Monarch butterfly

Bayside Monarch Project (2019 – $1,450)

Bayside Monarch Project (2019 – $1,450)

Stephanie Mietz – Executive Director, Jacoby Creek Land Trust

Jacoby Creek Land Trust and Bayside Pride, Inc. are partnering on the Bayside Monarch Project with the hope of bringing our community together for the purpose of growing native nectar plants and fostering citizen science in support of monarch butterflies. The project goals are two-fold: (1) Environmental education and protection – monarchs: Monarch populations are in significant decline. The Bayside Monarch Project will support monarch populations through a community effort to plant native nectar plants. Local nonprofits, schools, and community gardeners have committed to this project including the Redwood Chapter of the California Native Plant Society; the Jacoby Creek School Garden; the Jacoby Creek Land Trust Community Garden; and faculty from Humboldt State University;
(2) Community-building in the Jacoby Creek Watershed: The iconic beauty of the monarch and the fact that it is now so rarely seen in Bayside, makes it ideal as the center attraction for Bayside residents and community groups to come together in its support. This goal is to strengthen community relationships in Bayside by encouraging every organization and household to grow native nectar plants to feed monarch butterflies as well as benefit other native pollinators. Through citizen science, all ages learning together, neighborhood potlucks, Monarch, Pollinator and Native Plant Movie Nights, and neighbor-to-neighbor information exchange, this goal is basic grassroots organizing.

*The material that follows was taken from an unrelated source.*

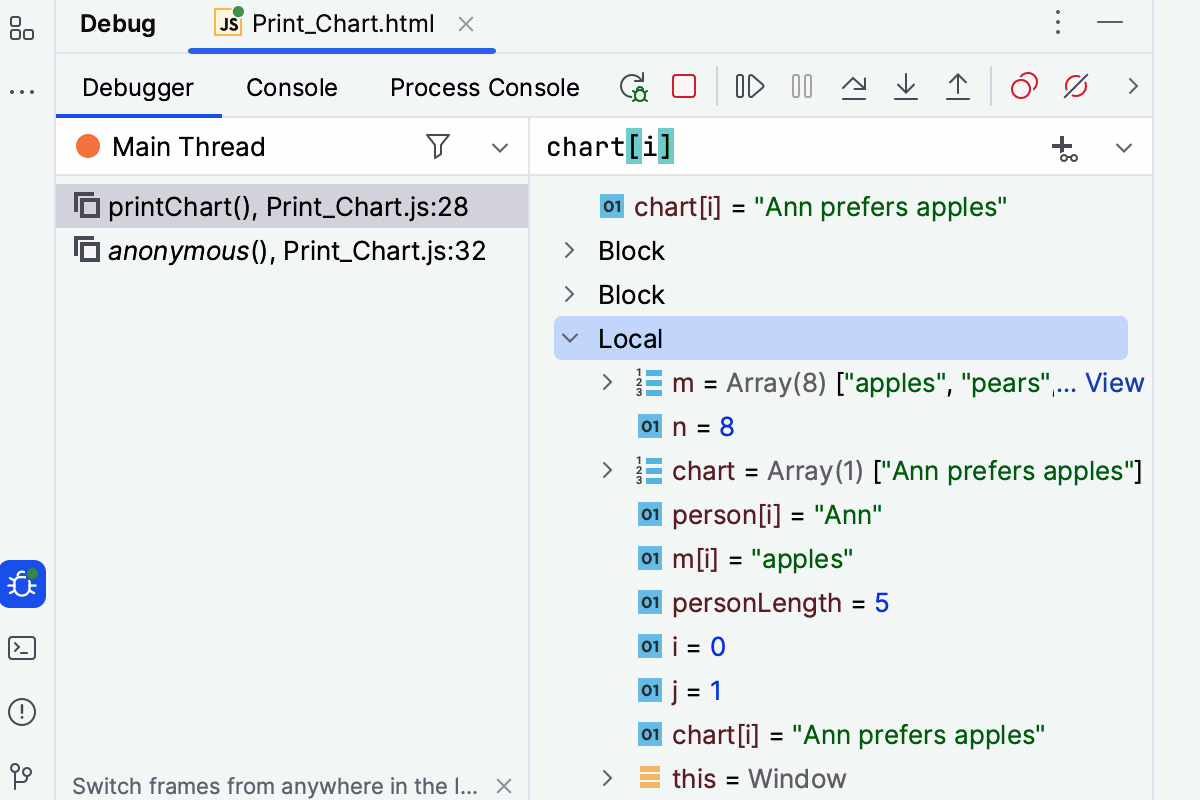
Task: Open the Problems tool window
Action: [x=22, y=712]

The project’s expected outcomes are: (1) native nectar forbs, shrubs and trees planted in community and private gardens throughout Bayside; (2) increased sightings of monarchs and other pollinators; (3) engaged citizen scientists contributing observations and data to a larger effort; (4) a community committed to restoring monarch populations and to each other. When this project is complete, we anticipate a vibrant community with the ability to work together on common concerns. The pilot project will be completed in sixteen months. The larger effort will be ongoing.

A conservation grant from Sequoia Park Zoo will fund a work study student for the 2019-2020 school year to implement community outreach and programming; help purchase seeds/starts; and help cover the cost to support local community programming including educational speakers, monarch film nights, and planting workshops.